Reputation: 950

Python: Declare 2 Byte Variables

Is there a python module that allows me to store a number in a significantly smaller object than int?

My memory is not big enough for some of my data structures, so I would like to represent numbers using as little space as possible.

The problem is I store the values in a tree-structure:

All integers are either keys or values. Maybe then the actual size won't be reduced much when using smaller variables - I don't know.

Upvotes: 4

Answers (4)

user3666197

Reputation: 1

Memory-compact design

Your task is clearly directed towards a memory light-weight footprint of some 2B-values.

The solution in Python has a few more things to take into account.

Assuming the range of values, meeting the range-of-values represented within a 2B-scope of int-s ( a range of numbers 0..65535 ) to be memory-efficient is just an illusion.

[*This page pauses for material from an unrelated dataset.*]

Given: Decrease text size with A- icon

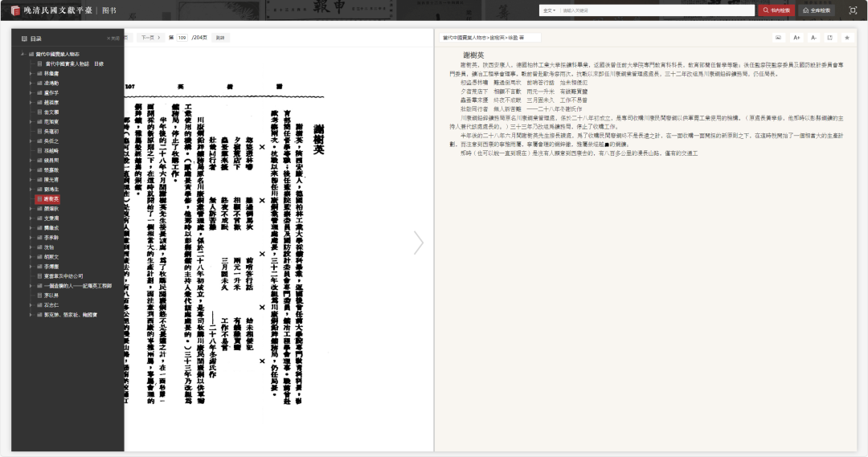Looking at the screenshot, I should tap(813, 38).
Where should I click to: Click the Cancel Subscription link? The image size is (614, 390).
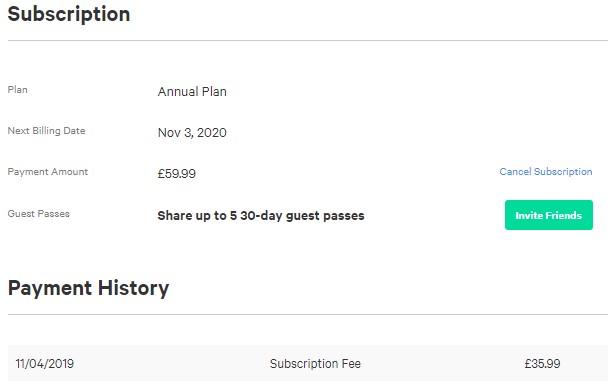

Your design shall take into account, as a minimum, the overheads of associated with an object's "internal_representation" + the overheads associated with object-instance's access-methods, to get a number "there" and "back" ( not speaking about performance impact, as your requirement was focused on low-memory-footprint, but the smarter are the proxy-data-structures, the bigger typically grow the data-structure access/maintenance CPU-costs ).

If your main motivation was to design for a low-memory foot-print, the worst-case scenario shall sum up all these static memory-allocations + the requirements for any dynamic-allocations, requested during the access-methods' and object-modifications' operations + the size of the import-ed module(s) sizes.

Once speaking about numpy -- a great tool -- you would get a great & powerful library for fast, vectorised array manipulations, with a given cell-data representation ( dtype = numpy.uint8 ).

The hidden-part ( for any assumption on the code-design low-memory-footprint ) is to take into account the overall memory-cost of the approach.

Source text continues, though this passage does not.